_Exercise brief_
All lines between the one holding "Viewport: 1512px width, 808px" and the end of the material below, both ends included, should be restated exactly.

_Material provided_
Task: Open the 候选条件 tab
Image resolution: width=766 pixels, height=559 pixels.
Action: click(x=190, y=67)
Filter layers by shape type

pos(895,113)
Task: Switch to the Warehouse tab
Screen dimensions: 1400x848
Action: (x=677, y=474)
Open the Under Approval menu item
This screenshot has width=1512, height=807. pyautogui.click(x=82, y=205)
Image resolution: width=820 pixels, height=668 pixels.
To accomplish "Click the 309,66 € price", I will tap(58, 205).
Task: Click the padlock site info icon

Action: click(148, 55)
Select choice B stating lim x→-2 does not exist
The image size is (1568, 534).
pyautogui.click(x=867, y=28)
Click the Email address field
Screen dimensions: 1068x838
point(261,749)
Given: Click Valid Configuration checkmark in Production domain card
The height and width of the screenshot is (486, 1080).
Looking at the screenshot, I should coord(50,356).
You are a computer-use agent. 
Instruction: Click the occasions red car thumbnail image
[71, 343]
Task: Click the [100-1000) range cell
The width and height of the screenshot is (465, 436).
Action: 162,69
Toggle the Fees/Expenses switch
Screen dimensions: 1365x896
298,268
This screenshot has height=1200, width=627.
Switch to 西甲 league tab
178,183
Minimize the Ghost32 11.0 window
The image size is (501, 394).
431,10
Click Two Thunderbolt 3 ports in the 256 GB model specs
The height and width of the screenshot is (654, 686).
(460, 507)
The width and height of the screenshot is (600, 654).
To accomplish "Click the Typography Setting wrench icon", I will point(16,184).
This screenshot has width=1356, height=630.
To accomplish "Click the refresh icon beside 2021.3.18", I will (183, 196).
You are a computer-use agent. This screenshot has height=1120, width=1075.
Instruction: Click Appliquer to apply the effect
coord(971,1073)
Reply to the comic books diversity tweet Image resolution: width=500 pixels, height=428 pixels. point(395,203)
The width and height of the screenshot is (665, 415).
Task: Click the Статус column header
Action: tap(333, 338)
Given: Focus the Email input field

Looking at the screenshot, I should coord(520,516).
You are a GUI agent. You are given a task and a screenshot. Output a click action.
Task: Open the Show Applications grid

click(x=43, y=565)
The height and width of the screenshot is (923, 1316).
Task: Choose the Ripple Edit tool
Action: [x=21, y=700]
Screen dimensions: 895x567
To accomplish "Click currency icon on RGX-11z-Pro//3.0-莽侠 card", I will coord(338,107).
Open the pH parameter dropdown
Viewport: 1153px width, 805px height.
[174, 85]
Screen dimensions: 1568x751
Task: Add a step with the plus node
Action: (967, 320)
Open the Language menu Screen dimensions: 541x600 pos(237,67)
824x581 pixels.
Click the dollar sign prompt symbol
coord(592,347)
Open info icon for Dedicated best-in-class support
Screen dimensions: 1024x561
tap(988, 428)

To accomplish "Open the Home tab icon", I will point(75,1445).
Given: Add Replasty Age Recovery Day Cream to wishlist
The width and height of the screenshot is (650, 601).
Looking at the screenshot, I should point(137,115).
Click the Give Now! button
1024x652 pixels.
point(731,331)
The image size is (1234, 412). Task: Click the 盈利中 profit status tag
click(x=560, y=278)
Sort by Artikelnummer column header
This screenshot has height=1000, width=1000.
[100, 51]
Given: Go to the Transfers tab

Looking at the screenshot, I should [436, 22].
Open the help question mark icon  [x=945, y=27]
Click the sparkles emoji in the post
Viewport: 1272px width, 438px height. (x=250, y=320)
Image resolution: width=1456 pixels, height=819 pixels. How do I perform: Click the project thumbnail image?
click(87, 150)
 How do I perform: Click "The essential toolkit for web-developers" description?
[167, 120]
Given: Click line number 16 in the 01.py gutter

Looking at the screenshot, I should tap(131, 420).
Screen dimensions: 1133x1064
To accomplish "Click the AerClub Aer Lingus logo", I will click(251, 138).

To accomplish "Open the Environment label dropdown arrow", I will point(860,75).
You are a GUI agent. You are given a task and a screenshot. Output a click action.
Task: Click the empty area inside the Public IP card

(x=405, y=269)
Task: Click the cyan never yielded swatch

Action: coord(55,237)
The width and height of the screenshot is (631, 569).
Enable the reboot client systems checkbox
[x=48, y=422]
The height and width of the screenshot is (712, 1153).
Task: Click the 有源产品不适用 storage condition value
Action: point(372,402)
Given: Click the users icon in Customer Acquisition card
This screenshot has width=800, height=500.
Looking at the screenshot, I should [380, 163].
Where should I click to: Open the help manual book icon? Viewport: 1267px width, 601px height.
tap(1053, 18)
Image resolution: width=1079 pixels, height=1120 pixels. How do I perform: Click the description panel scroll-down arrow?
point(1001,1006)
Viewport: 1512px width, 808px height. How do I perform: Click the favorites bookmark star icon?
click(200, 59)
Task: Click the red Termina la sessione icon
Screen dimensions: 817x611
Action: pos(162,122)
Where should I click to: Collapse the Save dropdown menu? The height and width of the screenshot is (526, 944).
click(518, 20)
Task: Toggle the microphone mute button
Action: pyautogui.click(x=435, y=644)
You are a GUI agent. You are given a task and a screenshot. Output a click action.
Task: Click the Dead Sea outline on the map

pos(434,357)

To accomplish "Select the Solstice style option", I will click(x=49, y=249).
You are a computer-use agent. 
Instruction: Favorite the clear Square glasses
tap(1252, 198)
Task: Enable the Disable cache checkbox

_Exercise result_
Viewport: 1512px width, 808px height. How do I perform: Click the favorites bookmark star icon?
click(200, 59)
Task: Click the red Termina la sessione icon
Screen dimensions: 817x611
Action: pos(162,122)
Where should I click to: Collapse the Save dropdown menu? The height and width of the screenshot is (526, 944).
click(518, 20)
Task: Toggle the microphone mute button
Action: pyautogui.click(x=435, y=644)
You are a GUI agent. You are given a task and a screenshot. Output a click action.
Task: Click the Dead Sea outline on the map

pos(434,357)

To accomplish "Select the Solstice style option", I will click(x=49, y=249).
You are a computer-use agent. 
Instruction: Favorite the clear Square glasses
tap(1252, 198)
Task: Enable the Disable cache checkbox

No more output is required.